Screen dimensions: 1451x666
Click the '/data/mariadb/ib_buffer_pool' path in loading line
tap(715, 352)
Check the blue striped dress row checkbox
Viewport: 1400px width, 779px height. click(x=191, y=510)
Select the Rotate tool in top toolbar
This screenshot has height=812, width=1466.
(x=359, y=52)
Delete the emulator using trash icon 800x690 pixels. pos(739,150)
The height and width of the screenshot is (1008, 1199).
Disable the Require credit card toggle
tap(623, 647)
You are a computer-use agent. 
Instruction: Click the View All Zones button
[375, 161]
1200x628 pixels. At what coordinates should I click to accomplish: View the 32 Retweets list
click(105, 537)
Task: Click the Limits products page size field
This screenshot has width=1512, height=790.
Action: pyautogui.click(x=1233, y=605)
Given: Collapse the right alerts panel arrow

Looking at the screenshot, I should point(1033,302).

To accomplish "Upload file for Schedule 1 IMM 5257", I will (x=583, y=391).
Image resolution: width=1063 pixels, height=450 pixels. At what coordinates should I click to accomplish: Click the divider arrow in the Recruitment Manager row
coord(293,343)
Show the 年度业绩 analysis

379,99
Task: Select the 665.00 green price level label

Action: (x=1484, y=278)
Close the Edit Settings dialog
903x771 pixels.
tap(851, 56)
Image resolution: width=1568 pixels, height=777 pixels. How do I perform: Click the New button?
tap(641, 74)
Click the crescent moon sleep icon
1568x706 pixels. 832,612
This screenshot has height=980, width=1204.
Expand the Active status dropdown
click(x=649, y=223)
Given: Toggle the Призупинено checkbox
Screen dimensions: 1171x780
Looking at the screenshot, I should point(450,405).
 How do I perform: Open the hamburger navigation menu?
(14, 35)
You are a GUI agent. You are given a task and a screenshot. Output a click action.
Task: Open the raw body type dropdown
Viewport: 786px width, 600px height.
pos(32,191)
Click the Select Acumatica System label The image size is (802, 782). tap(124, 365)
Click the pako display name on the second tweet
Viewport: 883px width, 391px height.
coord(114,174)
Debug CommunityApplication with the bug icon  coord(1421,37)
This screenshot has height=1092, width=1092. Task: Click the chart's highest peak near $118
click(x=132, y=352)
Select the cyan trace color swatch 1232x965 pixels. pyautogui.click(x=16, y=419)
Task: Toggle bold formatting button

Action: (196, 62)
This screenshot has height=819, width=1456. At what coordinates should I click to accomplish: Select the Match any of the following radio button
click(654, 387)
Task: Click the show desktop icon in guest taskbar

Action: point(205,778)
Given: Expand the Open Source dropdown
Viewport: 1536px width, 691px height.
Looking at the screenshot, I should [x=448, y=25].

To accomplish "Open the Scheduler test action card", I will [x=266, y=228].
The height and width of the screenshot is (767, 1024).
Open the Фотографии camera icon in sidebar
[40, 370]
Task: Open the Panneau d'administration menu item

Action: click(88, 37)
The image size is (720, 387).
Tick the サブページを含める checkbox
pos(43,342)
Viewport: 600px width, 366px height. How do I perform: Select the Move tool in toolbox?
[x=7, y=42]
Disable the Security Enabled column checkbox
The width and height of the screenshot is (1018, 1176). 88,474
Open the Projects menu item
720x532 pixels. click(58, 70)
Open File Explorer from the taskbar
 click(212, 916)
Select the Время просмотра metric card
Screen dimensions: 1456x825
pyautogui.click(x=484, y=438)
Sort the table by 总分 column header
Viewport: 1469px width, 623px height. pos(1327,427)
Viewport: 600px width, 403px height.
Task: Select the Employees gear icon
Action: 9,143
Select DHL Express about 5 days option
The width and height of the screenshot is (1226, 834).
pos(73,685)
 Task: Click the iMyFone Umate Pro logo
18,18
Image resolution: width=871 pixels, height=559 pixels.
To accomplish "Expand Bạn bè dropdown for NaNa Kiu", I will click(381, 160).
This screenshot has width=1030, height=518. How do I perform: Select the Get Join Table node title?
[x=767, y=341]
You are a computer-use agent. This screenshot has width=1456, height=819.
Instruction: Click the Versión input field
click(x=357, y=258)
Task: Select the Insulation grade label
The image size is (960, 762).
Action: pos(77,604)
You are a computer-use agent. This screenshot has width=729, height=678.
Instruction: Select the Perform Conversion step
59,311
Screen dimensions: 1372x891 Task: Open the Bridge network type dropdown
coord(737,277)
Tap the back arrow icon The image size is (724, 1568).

[What you will do]:
Copy out each line of the items above that contains the string "taskbar". Case counts, so treat uppercase and lowercase letters as different.

[Completed task]:
Task: Click the show desktop icon in guest taskbar
Open File Explorer from the taskbar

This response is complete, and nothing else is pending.